(GOAL OF THE EXERCISE)
Of all the entries below, only the lines from the one with "Screen dimensions: 529x343" up to and including the one with "Screen dimensions: 473x519" are to be duplicated exactly.

** DATA TO USE follows **

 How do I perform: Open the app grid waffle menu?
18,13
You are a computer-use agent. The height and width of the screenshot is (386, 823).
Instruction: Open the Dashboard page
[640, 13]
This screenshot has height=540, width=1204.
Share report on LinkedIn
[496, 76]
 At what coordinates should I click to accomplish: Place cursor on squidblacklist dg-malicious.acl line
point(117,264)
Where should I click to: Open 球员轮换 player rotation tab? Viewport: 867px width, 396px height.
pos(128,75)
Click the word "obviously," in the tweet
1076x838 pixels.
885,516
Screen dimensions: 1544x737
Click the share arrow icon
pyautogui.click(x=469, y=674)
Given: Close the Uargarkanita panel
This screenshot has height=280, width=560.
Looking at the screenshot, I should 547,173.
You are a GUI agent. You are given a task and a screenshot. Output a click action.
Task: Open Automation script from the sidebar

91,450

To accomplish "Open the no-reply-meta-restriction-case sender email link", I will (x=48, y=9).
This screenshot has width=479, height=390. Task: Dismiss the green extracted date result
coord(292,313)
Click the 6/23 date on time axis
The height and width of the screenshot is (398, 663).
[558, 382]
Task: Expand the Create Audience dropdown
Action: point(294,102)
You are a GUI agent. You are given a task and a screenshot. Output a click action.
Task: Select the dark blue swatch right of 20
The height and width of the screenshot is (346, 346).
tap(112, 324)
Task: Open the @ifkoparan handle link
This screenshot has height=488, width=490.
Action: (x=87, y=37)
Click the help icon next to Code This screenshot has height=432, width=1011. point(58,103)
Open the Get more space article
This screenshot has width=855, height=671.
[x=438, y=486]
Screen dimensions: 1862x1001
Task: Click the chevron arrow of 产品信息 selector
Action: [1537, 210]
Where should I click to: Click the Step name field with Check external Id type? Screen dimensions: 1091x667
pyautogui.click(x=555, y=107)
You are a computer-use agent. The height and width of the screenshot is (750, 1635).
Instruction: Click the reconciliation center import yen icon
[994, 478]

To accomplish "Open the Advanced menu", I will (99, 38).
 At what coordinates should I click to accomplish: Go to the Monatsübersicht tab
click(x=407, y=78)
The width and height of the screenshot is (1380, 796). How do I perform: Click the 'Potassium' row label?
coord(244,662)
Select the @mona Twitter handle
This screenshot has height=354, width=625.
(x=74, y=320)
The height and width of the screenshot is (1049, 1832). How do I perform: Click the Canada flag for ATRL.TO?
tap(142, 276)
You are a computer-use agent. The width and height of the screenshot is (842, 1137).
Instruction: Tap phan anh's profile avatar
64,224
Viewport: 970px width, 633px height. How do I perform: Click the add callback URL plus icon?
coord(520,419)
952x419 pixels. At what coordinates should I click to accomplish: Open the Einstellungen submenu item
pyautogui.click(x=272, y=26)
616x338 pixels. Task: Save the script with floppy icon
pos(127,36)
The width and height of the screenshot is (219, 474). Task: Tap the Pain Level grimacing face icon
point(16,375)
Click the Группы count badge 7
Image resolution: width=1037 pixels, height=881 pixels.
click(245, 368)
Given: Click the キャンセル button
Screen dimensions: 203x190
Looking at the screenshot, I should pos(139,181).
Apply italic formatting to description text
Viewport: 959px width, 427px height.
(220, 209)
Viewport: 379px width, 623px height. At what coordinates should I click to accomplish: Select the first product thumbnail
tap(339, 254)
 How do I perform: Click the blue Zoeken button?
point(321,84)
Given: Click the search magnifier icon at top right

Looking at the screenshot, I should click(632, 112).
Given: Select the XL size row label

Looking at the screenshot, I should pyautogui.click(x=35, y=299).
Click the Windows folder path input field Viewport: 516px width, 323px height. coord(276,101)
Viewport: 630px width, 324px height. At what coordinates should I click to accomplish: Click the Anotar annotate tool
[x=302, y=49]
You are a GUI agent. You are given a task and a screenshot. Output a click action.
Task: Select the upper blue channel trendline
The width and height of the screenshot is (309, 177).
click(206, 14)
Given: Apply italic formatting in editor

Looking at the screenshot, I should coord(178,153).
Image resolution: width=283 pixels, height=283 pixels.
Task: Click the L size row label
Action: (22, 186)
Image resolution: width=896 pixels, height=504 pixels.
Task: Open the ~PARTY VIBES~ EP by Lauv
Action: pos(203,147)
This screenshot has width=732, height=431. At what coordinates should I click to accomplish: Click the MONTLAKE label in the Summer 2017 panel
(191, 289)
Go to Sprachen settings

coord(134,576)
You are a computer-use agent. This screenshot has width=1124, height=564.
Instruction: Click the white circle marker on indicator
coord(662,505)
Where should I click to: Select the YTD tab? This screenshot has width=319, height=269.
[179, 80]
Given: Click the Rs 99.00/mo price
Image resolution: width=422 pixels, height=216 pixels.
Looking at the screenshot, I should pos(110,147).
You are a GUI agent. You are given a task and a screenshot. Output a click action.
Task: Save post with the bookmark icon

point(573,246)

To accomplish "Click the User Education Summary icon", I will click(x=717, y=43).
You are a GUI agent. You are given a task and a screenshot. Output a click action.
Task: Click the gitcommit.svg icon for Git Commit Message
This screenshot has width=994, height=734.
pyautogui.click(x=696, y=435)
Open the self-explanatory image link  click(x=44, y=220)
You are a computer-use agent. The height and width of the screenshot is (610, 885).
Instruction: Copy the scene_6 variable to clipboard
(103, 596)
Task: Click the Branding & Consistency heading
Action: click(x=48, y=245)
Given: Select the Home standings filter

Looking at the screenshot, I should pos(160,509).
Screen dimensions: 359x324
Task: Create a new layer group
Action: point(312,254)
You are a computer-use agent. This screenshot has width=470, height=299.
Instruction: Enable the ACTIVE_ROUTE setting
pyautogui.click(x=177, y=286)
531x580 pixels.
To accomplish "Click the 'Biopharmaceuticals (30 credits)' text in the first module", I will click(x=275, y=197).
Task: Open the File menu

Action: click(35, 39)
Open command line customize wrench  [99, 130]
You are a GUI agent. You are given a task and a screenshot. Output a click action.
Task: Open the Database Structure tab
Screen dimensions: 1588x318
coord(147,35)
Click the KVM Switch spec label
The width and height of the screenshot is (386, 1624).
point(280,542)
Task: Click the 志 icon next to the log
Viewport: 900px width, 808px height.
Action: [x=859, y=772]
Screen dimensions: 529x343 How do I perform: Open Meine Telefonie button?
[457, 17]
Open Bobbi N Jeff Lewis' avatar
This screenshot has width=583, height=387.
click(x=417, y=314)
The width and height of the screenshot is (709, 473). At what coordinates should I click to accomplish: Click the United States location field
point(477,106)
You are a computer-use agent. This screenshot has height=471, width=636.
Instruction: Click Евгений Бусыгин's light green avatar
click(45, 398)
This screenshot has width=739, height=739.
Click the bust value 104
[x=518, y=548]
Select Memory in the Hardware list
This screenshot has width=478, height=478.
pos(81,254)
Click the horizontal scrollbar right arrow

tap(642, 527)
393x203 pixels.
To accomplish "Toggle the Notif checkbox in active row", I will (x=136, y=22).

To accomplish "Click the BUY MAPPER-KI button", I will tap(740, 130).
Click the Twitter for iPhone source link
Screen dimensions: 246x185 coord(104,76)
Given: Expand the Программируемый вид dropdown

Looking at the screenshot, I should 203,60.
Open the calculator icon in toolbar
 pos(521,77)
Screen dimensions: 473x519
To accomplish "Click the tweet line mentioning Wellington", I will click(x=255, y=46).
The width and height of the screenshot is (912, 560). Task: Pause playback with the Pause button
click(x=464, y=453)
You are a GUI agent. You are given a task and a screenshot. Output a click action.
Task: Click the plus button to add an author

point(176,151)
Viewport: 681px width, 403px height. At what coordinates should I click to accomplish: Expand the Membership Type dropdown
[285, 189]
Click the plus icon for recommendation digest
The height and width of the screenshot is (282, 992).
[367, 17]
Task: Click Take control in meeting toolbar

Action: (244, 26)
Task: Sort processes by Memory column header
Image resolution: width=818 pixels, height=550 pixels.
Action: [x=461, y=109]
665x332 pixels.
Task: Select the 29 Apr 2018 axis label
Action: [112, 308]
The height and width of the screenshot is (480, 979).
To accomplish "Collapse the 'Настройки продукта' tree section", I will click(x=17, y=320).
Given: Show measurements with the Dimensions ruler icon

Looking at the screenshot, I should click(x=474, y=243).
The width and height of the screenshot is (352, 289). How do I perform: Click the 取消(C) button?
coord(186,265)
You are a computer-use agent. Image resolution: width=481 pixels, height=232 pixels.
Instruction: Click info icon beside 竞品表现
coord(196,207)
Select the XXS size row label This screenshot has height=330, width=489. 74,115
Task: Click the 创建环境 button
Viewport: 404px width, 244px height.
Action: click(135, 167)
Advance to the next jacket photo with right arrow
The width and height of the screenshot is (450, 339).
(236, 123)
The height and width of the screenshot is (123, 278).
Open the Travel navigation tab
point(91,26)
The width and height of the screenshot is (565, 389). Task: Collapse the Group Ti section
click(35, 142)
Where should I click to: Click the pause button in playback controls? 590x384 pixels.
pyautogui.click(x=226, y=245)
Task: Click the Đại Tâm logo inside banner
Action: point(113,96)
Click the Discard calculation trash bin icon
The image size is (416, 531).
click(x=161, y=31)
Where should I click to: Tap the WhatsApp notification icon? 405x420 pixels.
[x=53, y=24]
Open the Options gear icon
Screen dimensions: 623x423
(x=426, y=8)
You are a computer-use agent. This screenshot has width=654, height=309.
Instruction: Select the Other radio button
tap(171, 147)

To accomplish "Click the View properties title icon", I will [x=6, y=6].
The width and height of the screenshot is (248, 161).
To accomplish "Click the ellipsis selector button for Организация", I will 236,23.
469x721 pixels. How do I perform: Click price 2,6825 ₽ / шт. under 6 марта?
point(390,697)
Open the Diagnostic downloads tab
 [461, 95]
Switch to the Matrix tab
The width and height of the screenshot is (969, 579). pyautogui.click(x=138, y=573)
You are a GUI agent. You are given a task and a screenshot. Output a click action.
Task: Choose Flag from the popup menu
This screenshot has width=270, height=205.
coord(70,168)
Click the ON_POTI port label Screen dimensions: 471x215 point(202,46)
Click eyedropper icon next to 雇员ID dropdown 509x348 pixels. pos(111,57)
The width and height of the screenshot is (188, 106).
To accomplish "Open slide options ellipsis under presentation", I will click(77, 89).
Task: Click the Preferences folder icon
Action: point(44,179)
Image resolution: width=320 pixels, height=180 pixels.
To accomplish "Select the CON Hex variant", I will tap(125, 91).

** End of DATA TO USE **

(EXPECTED ANSWER)
Screen dimensions: 529x343 How do I perform: Open Meine Telefonie button?
[457, 17]
Open Bobbi N Jeff Lewis' avatar
This screenshot has width=583, height=387.
click(x=417, y=314)
The width and height of the screenshot is (709, 473). At what coordinates should I click to accomplish: Click the United States location field
point(477,106)
You are a computer-use agent. This screenshot has height=471, width=636.
Instruction: Click Евгений Бусыгин's light green avatar
click(45, 398)
This screenshot has width=739, height=739.
Click the bust value 104
[x=518, y=548]
Select Memory in the Hardware list
This screenshot has width=478, height=478.
pos(81,254)
Click the horizontal scrollbar right arrow

tap(642, 527)
393x203 pixels.
To accomplish "Toggle the Notif checkbox in active row", I will (x=136, y=22).

To accomplish "Click the BUY MAPPER-KI button", I will tap(740, 130).
Click the Twitter for iPhone source link
Screen dimensions: 246x185 coord(104,76)
Given: Expand the Программируемый вид dropdown

Looking at the screenshot, I should 203,60.
Open the calculator icon in toolbar
 pos(521,77)
Screen dimensions: 473x519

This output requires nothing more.